I've been delving into the information given on the new WEP related pages. For reference, those 3 pages are:

The ‘culprit’ page, the main WEP planner page with the Scenarios - https://www.ssa.gov/planners/retire/wep.html

The main Factsheet page (a new 2018 version): https://www.ssa.gov/pubs/EN-05-10045.pdf

And the ELY (Eligibility Year) Chart page: https://www.ssa.gov/planners/retire/wep-chart.html

These are now the only general pages on the SSA site relating to WEP.

First, IMO, all discussions and examples on the above pages are based on an initial assumption the claimant will work until their full retirement age (FRA), and at that point they will claim their Social Security (SS) benefit. In some of the discussions on those pages, it is never made clear the FRA assumption is the starting point. All reductions or increases discussed on those pages relate to the FRA. Start with the chart at the bottom of the Chart page. I understand and agree with the basic premise of how an SS benefit is calculated, including WEP, as detailed in reply #1512 (retman). Nonetheless…..

All figures on the Chart page represent a claimant working until their full retirement age only, and then retiring and claiming SS precisely at their FRA. Their ELY, as per the chart, will then determine the amount of WEP. If they retire earlier than their FRA, or if they stop working at their FRA but postpone claiming SS until a later year, then the figures on the Chart will not reflect the final WEP adjustment without alterations from further calculations. To determine the final WEP figure, ELY will still be used for the basis calculation representing FRA, but is then altered to reflect an SS pension taken at a time different to FRA.

According to the Scenario page, if the claimant retires early and starts claiming SS at 62, 63, 64, or 65, the figures on the ELY Chart will no longer apply as indicative of the final WEP amount. The figures on the chart represent a projected FRA SS pension amount but the projected FRA pension will not be reached, therefore the revised final WEP amount reflects the smaller SS pension amount. It is not clear, at least to me, how the final WEP amount is calculated in relation to ELY if one retires at ELY (logic says the figures on the chart would apply, but they don’t since they represent FRA).

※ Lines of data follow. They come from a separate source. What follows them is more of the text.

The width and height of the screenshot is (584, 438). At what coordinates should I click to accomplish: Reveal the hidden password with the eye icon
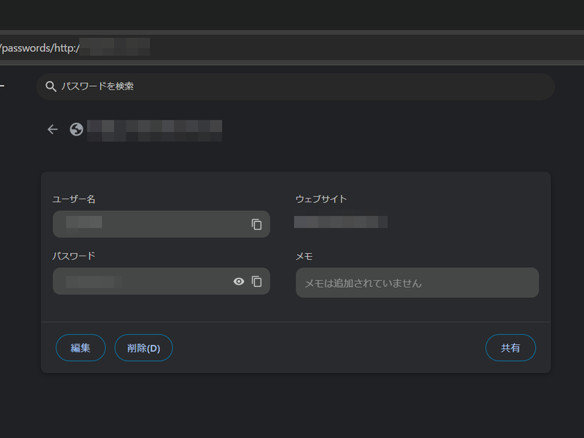238,281
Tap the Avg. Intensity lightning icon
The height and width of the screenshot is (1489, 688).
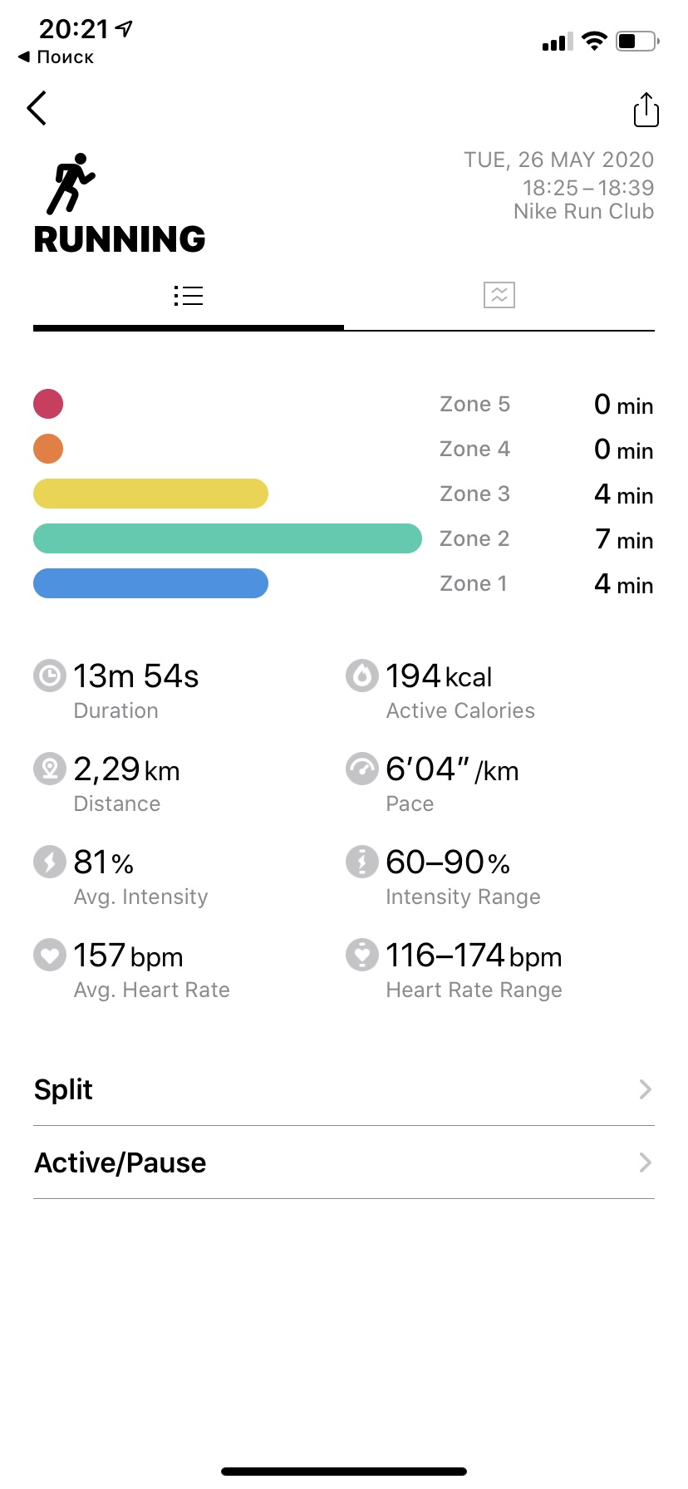click(50, 862)
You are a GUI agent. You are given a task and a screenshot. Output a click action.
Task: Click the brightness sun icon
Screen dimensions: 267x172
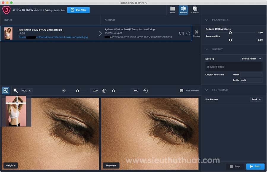coord(63,91)
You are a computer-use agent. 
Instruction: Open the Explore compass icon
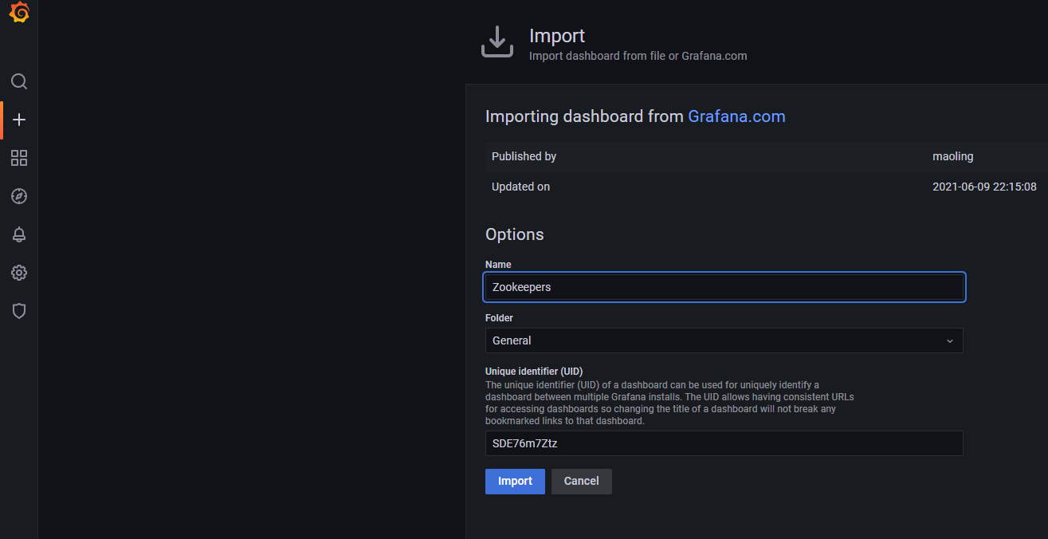[19, 196]
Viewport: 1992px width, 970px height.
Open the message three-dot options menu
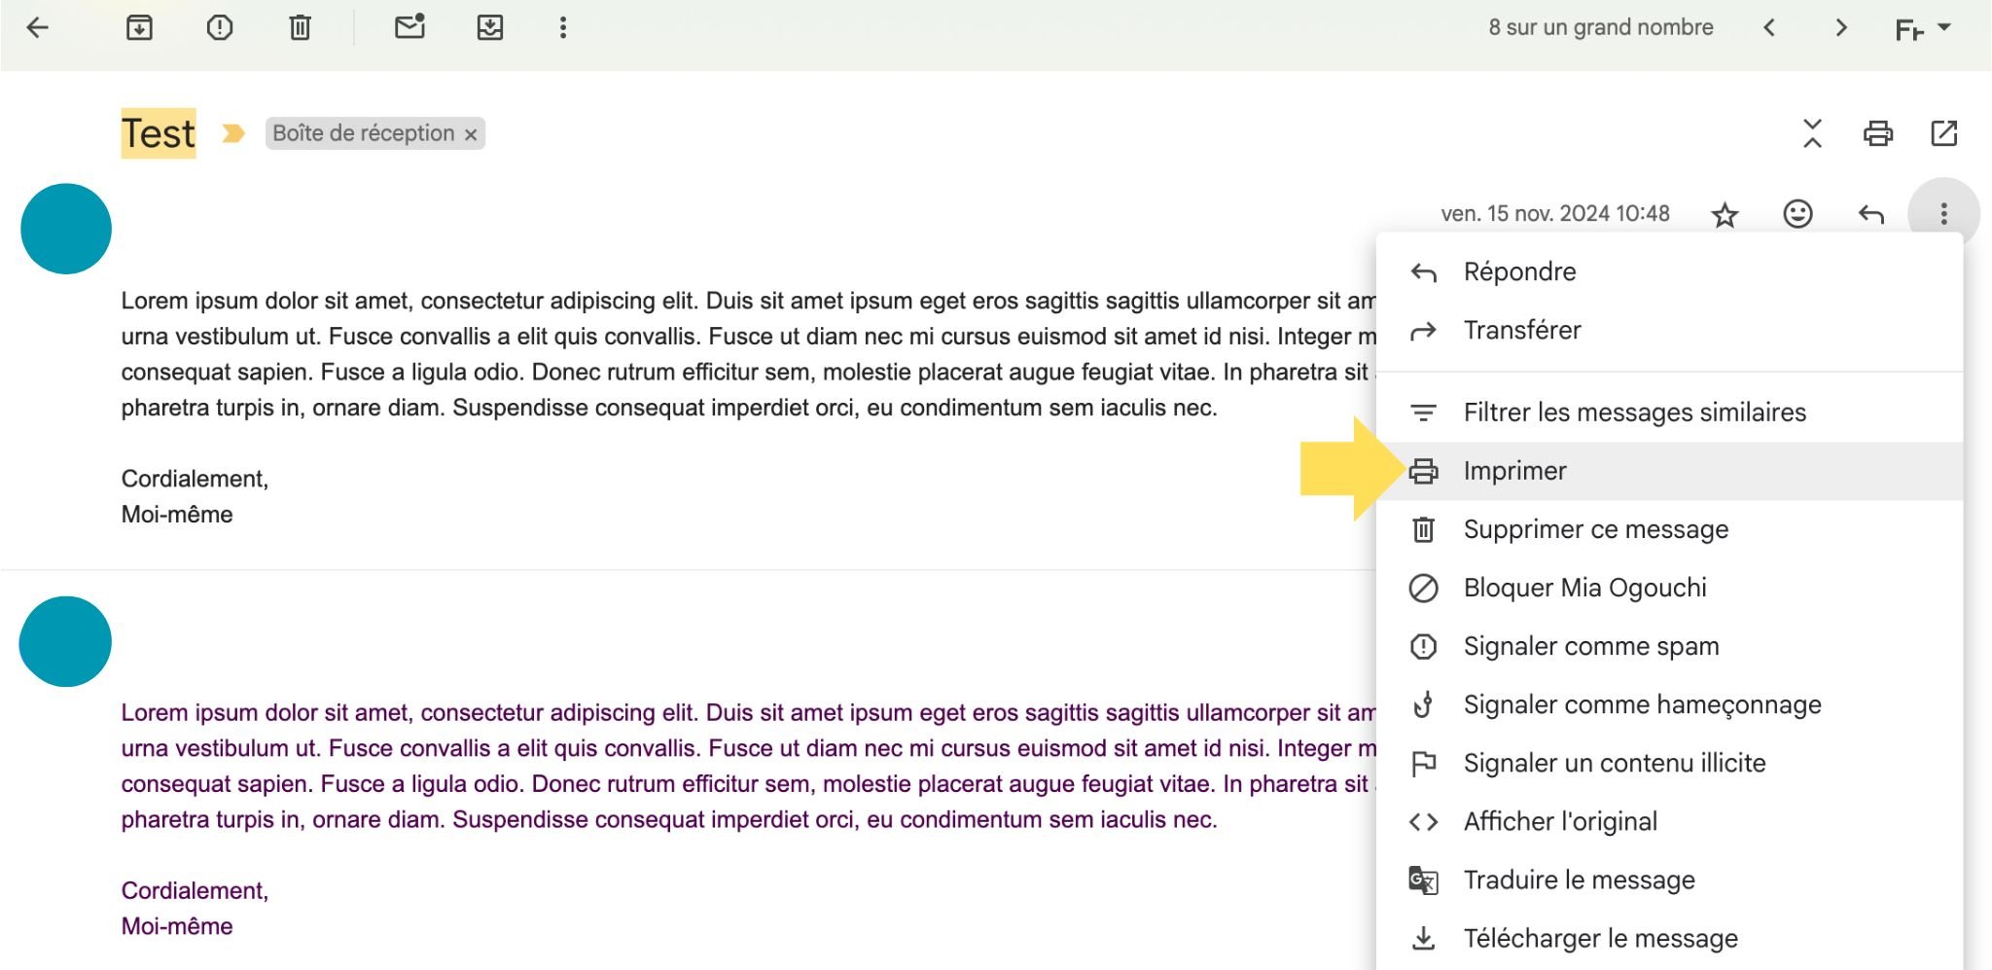[x=1944, y=214]
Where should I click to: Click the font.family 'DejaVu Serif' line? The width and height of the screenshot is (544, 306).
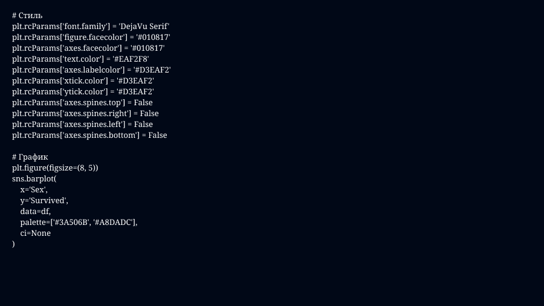tap(91, 26)
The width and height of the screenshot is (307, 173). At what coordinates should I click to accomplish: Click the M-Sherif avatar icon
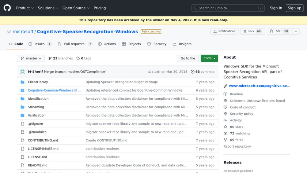click(22, 72)
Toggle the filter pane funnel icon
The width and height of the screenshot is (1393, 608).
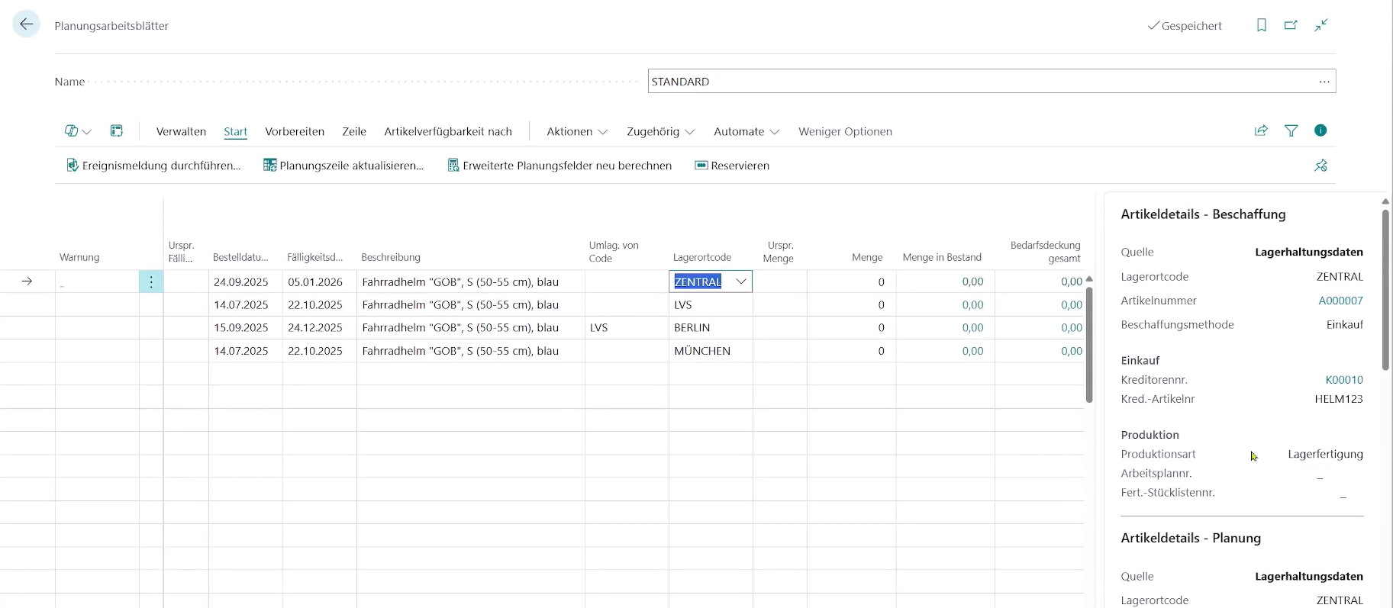[x=1291, y=130]
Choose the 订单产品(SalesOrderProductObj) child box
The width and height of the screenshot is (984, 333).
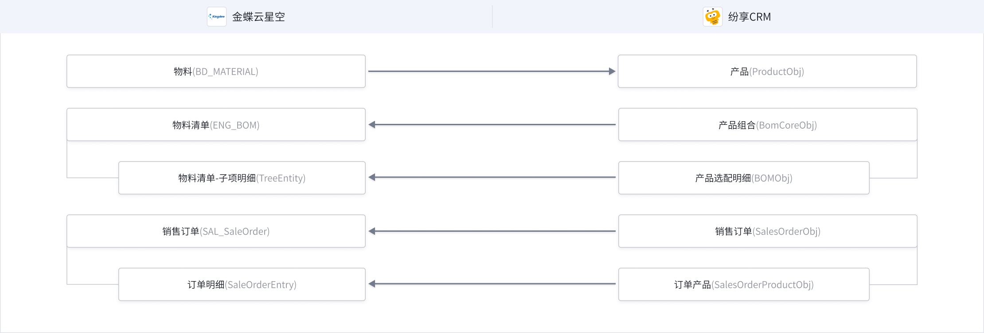pyautogui.click(x=743, y=285)
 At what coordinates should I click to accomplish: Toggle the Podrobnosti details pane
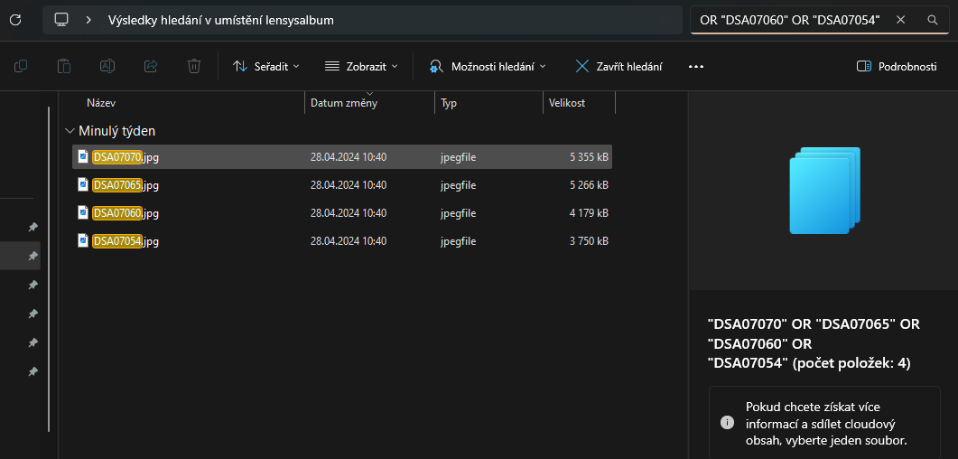(x=897, y=67)

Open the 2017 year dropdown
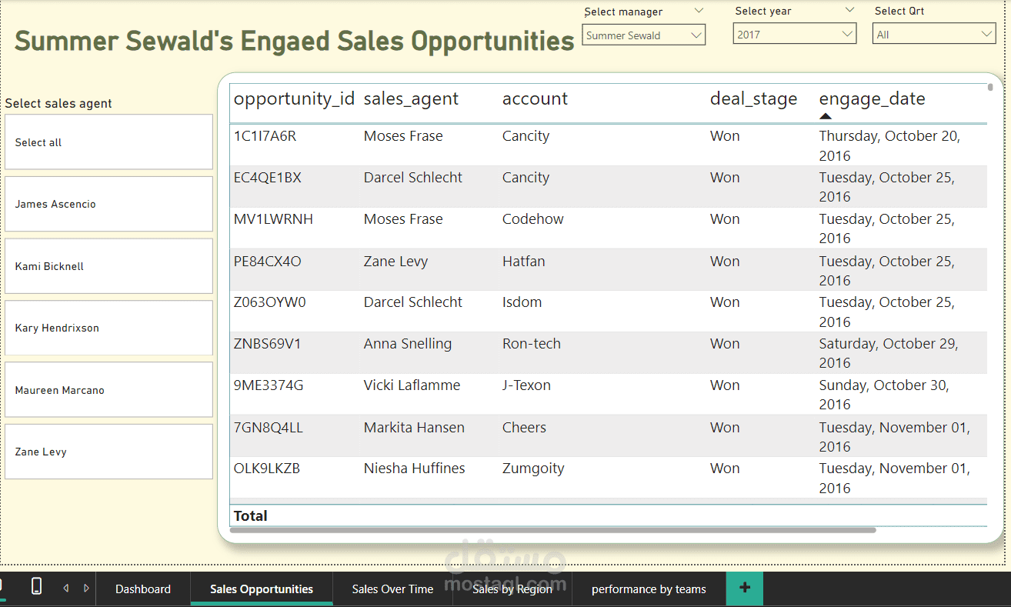coord(794,35)
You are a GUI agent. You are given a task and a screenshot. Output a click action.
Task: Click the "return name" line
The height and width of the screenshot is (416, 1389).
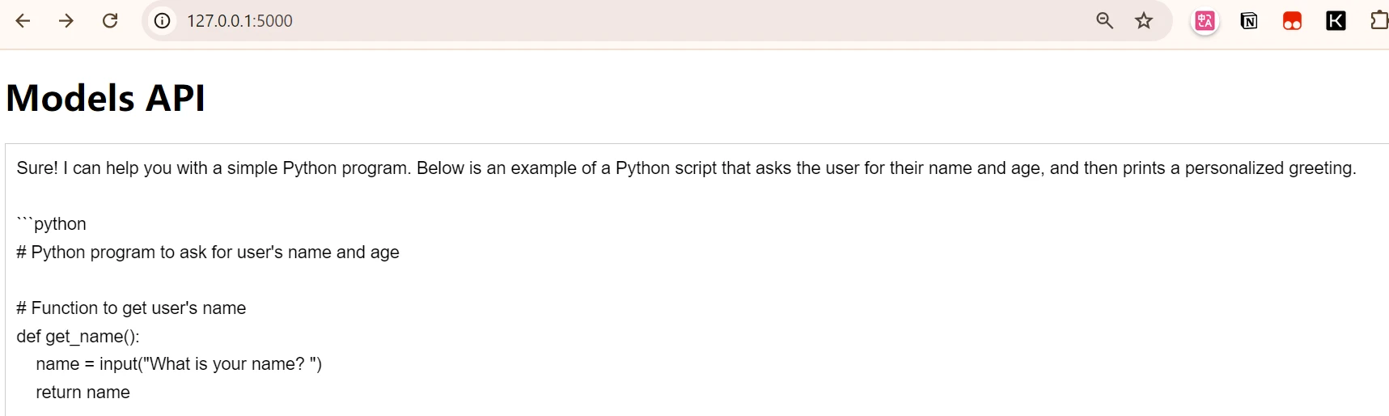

The Scenario page seems to indicate that an FRA amount is calculated based on the years of actual substantial contributions, it is then reduced as a percentage due to the early retirement claim, and subsequently, the ELY amount (based on the calculated FRA amount per the ELY chart) is reduced by a corresponding percentage amount. It would be difficult to be displeased with the resulting reduction in WEP.

If the claimant delays their SS claim, say until age 70, BUT stops contributing to SS at/by FRA (and therefore has no additional years of substantial earnings), an FRA calculation is made as if they had, indeed, claimed SS benefits at FRA. The ELY is still used for the basis FRA calculation as if they had retired at FRA. Instead of continuing ~8% growth per year on the projected FRA amount for the remaining years, the reduced WEPed benefit amount is now the basis for the ~8% growth over the remaining years and will be, obviously, less than possibly anticipated. That would be important for someone to know if they were delaying claiming SS in order to increase their final benefit.

What is not discussed, anywhere, is the scenario of someone working beyond their FRA, and what the consequences are. How would WEP be calculated, and do the additional years of substantial earnings contribute to the 30 year exemption if required beyond FRA? Not a clue is given in the above pages.

It is now apparent the only way to have any approximation of an accurate figure is to use the down load Detailed Calculator as found on https://www.ssa.gov/OACT/anypia/anypia.html if the SS pension will be subject to WEP and is to be claimed at any point other than the precise FRA. It is the PIA/AIME formulas that determine the final benefit. In reality, the general pages above may assist in understanding, or they may mislead.

All in my interpretation, and I welcome any corrections.